| Amaç 1 |
Sayfa metninde "Melankolinin yeni yüzü, Weather Systems01" ile "kez sahne alıyor." arasındaki bölümü, bu iki ifade de dahil olmak üzere harfi harfine tekrar yazın.
| Amaç 2 |
Sayfa metnindeki şu cümleyi İngilizceye çevirin: "İzmir SoldOut Performance Hall ve İstanbul IF Performance Hall’da gerçekleşecek iki konser, bu yolculuğun Türkiye’deki ilk durakları olacak."

Milliyet Sanat
Milliyet Sanat » Haberler » Diğer » Melankolinin yeni yüzü, Weather Systems

Melankolinin yeni yüzü, Weather Systems

Melankolinin yeni yüzü, Weather Systems01 Aralık 2025 - 02:12
Daniel Cavanagh, Anathema’nın külliyatından doğan yeni projesi Weather Systems %100 Metal organizasyonuyla Türkiye’de ilk kez sahne alıyor.
Suzan Somalı Sönmez
ssomalisonmez@gmail.com
 
Rock ve metal sahnesinde bazı isimler vardır ki, müziği yalnızca ses değil, bir duygu haritası olarak çizer. Daniel Cavanagh, bu isimlerden biri. Anathema’nın kurucu ortağı, söz yazarı ve gitaristi olarak 30 yılı aşkın bir süre boyunca melankoliyi progresif rock ile harmanladı. Şimdi ise Weather Systems adı altında, geçmişin izlerini taşıyan ama geleceğe bakan bir müzikal yolculuğa çıkıyor. İzmir SoldOut Performance Hall ve İstanbul IF Performance Hall’da gerçekleşecek iki konser, bu yolculuğun Türkiye’deki ilk durakları olacak.

| Verilen materyal |
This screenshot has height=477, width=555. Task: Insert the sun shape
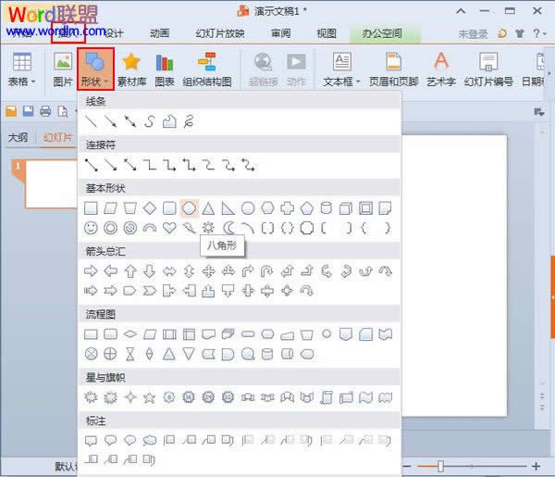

| Tam yanıt 1 |
Melankolinin yeni yüzü, Weather Systems01 Aralık 2025 - 02:12
Daniel Cavanagh, Anathema’nın külliyatından doğan yeni projesi Weather Systems %100 Metal organizasyonuyla Türkiye’de ilk kez sahne alıyor.

| Tam yanıt 2 |
The two concerts to be held at İzmir SoldOut Performance Hall and İstanbul IF Performance Hall will be the first stops of this journey in Turkey.